-------- Selected excerpt --------

Receive Channel (Rxchannel, Dynamic)
[0073] A receive channel is an independent logical input data
channel within the scope of a device. Devices may have multiple
receive channels. Receive channels are used to reassemble data
units from timely interleaved data segments.
Flow (Dynamic)
[0074] A flow is the description of a data conversation with
respect to a specific protocol layer. It is used to control data
processing operations in the data processor, e.g. insertion of a
protocol specific header into the outgoing payload data stream.
Flows are attached to receive channels.
Queue (Dynamic)
[0075] Queues store descriptors of data. There are three basic
types of queues: tail drop queues, triple buffers and priority
lists. Tail drop queues are used to control quality of service
(QoS), e.g. traffic priority and fairness. Triple buffers are used
in prototyping real-time IO (RTIO) functions to provide the signal
processing with a consistent sample of newest input data. Priority
lists are used on bus systems with a strict priority based
arbitration like the CAN bus. A secondary task of queues is to
reassemble data units from incoming data segments.
Transmit Priority Channel (Static or Dynamic)
[0076] The transmit priority channel represents an independent data
channel in egress direction. Each transmit priority channel denotes
a strict priority scheduling level within the scope of its
associated output device. The transmit priority channel itself is
associated with one or more queues, which are scheduled in a
weighted round robin manner.
[0077] Transmit priority channels may schedule data segments
(change scheduled queue after each segment) or data units (change
scheduled queue once the running data unit has been completely
scheduled). Transmit priority channels may change the segmentation
granularity, by scheduling a data segment multiple times but with a
lower byte count and providing an additional offset into a data
buffer.
Channel Interworking Function (Dynamic)
[0078] The channel interworking function is an optional entity and
is used to provide aggregation information between ingress and
egress path for a traffic flow distributed among multiple
sequential data segments.
Scheduler (Static)
[0079] The data processor implements a 3-stage hierarchical
scheduling: 1) weighted round robin scheduling of devices, 2)
strict priority scheduling of transmit priority channels within a
device and 3) weighted round robin scheduling of queues within the
scope of a transmit priority channel.
[0080] The data core pipeline consists of generic processing stages
as described below. The data core pipeline architecture is shown in
FIG. 4. The processing steps correspond to the generic information
model described above (data processor implementation).
Input Interface--IF
[0081] The input interface connects the devices to the data plane
core and serializes concurrently incoming data events using a
weighted round robin scheduling among connected devices. Data
associated with events can be passed "by value", which is the
default or "by reference". In the latter case, the data processor
assumes that the data payload associated with the event has already
been stored and receives only the buffer index to the data payload.

-------- Extracted information --------

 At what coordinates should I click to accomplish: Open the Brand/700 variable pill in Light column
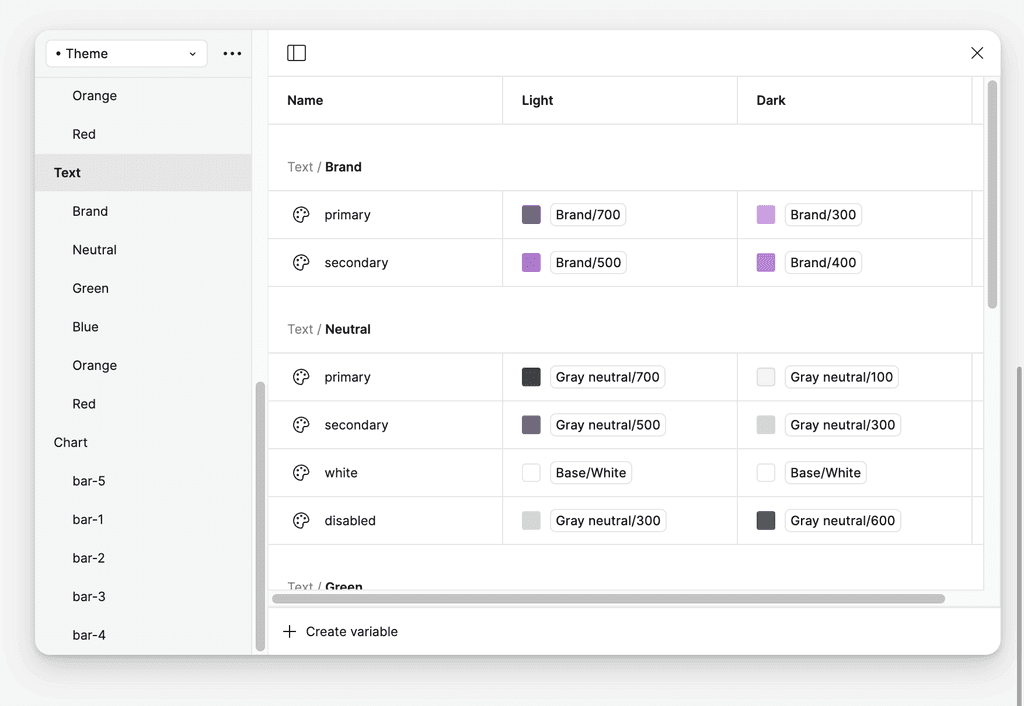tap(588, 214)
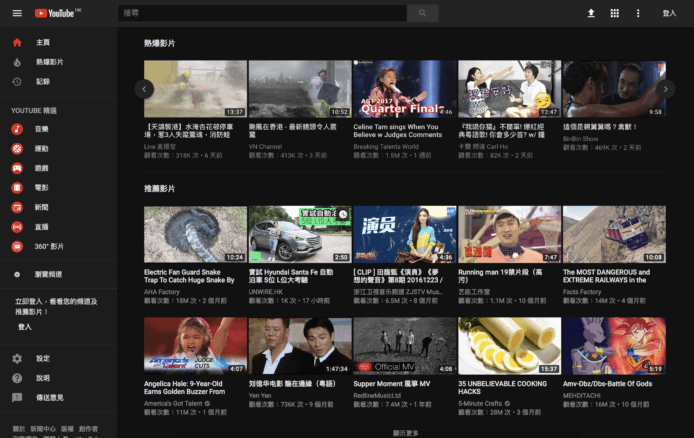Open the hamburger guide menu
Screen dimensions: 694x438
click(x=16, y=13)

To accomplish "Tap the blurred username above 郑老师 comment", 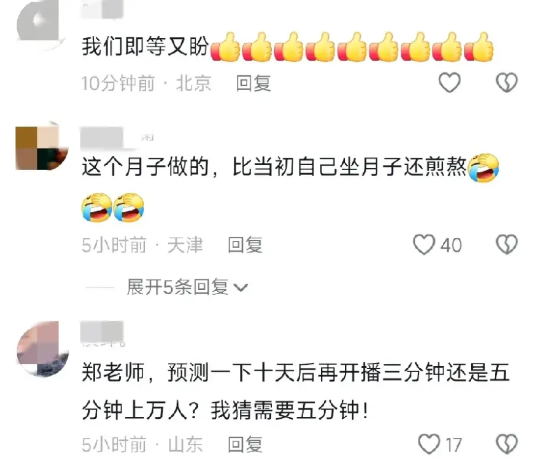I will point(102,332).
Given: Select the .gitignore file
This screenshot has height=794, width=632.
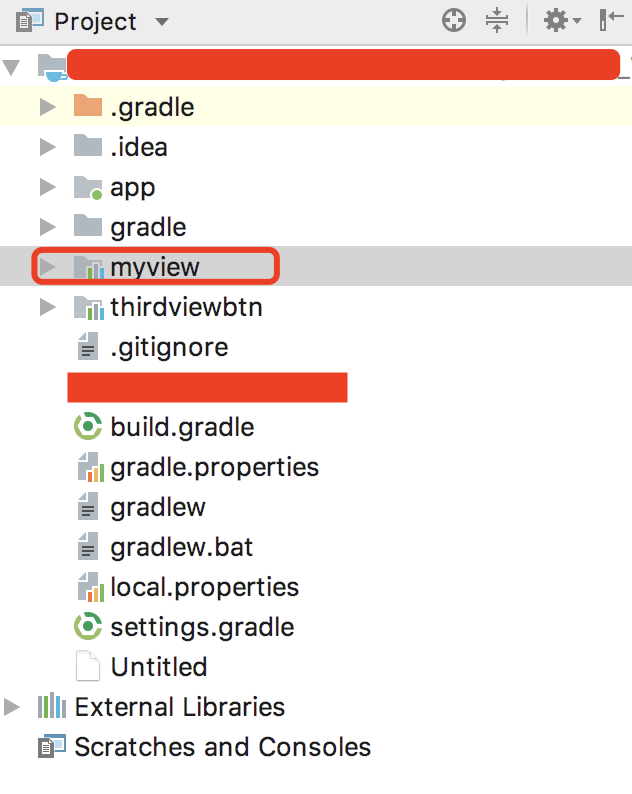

--------

• Instructions for the task: Continue the text describing the data processor's entities and core pipeline, starting after its last sentence.

• Task output:
The example described below illustrates the handover by reference
in the context of an XCP on TCP use case. This is also the subject
of the other patent application (application number EP 12 188 660)
filed by the same applicant. This application is incorporated
herein by reference.
Classifier--CL
[0082] The classifier uses the descriptor along with the first
payload data to classify the data segment by building a key from
the above information and producing a result vector which contains
the following information: pool index, queue index, drop tag, flow
id, interworking function index and others. This information is
entered into the descriptor.
Ingress Modifier--IM
[0083] The ingress modifier provides a means to modify (extend or
reduce) the incoming data by either changing the data itself or by
manipulating the descriptor.
Segment Writer--SW
[0084] The segment writer allocates a descriptor from the pool as
commanded by the pool classifier and writes payload data to its
destination using the descriptor's buffer index.
Multicast--MC
[0085] The multicast stage provides a means for distributing data
towards multiple destinations. It maintains a multicast table,
which is addressed by a multicast group identifier contained in the
received descriptor and delivers a list of queues. The received
descriptor is cloned within the multicast stage to be enqueued into
multiple output queues. The descriptor receives a reference count
in order to manage the buffer pool.
Enqueue Engine--EQ
[0086] The enqueue engine performs all operations required to store
the descriptor into the selected queue and to make the queue
visible for the scheduler.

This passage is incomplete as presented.